Converts differential CAN signals to serial voltage levels

Applies filtering to select only relevant CAN messages

Buffers data to handle differences in timing and bandwidth

Manages errors and ensures data integrity

Example Solution: Come-Star CS-CANET100

The CS-CANET100 is a high-performance converter designed for industrial environments. Its feature set includes:

High processing capability
Powered by a 32-bit ARM Cortex-M7 running at up to 400 MHz, providing fast message parsing and stable long-term operation.

Versatile interface support
One CAN port plus one selectable RS232/RS485 port. Serial speeds range from 600 bps to 460,800 bps, while CAN supports 5 kbps to 1 Mbps.

Industrial-grade durability
Electrical isolation, a –40°C to +85°C temperature range, surge protection, and strong EMI resistance make it suitable for field deployment.
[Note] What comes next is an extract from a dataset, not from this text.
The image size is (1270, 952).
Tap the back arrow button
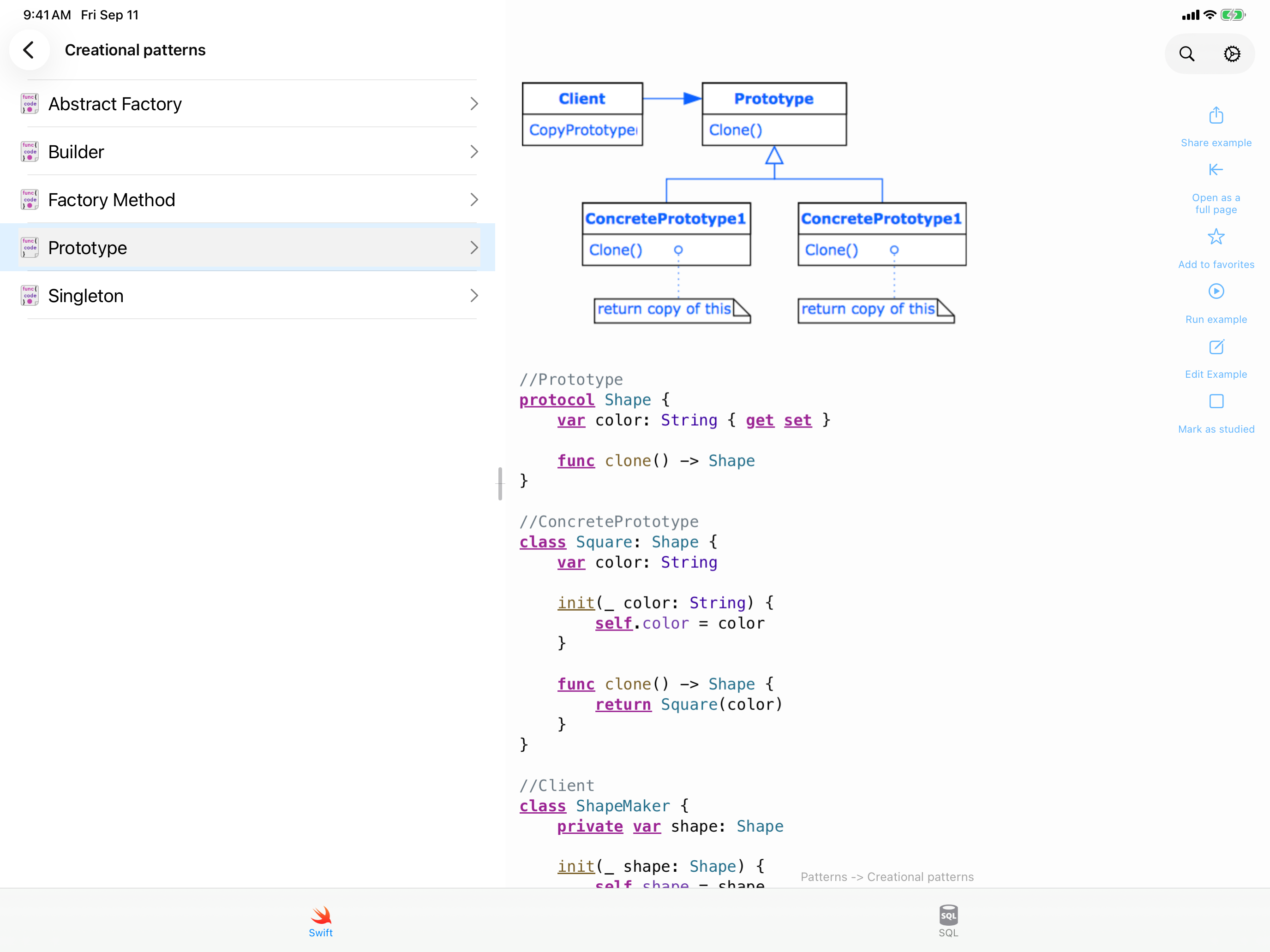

User-friendly configuration
A built-in web server enables configuration of network parameters, filtering rules, operating modes, firmware updates, and user permissions.

Where CAN-to-Serial Conversion is Used

Such converters enable communication in many practical scenarios:

Industrial control systems
A PLC may communicate through RS485 while field sensors broadcast CAN messages. A converter allows smooth data exchange.

Automotive testing and maintenance
Diagnostic tools that use serial interfaces can receive ECU data from CAN networks via conversion.

Building automation
Legacy controllers using RS232/RS485 can integrate with newer CAN-based HVAC or lighting modules.

Measurement and data collection
CAN sensor data can be forwarded to serial data loggers or analyzers.
Final Thoughts

CAN Bus and serial communication are both indispensable, each thriving in different design contexts. CAN offers robustness, predictable timing, and multi-node capabilities, making it ideal for automotive and industrial automation. Serial communication provides unmatched simplicity and low cost, which is why it remains a universal interface in embedded systems.

Rather than viewing CAN and serial communication as competing technologies, it is more accurate to see them as complementary. With the help of CAN-to-serial converters, engineers can combine their strengths, extend equipment lifespans, and build hybrid communication networks suited to modern industrial challenges.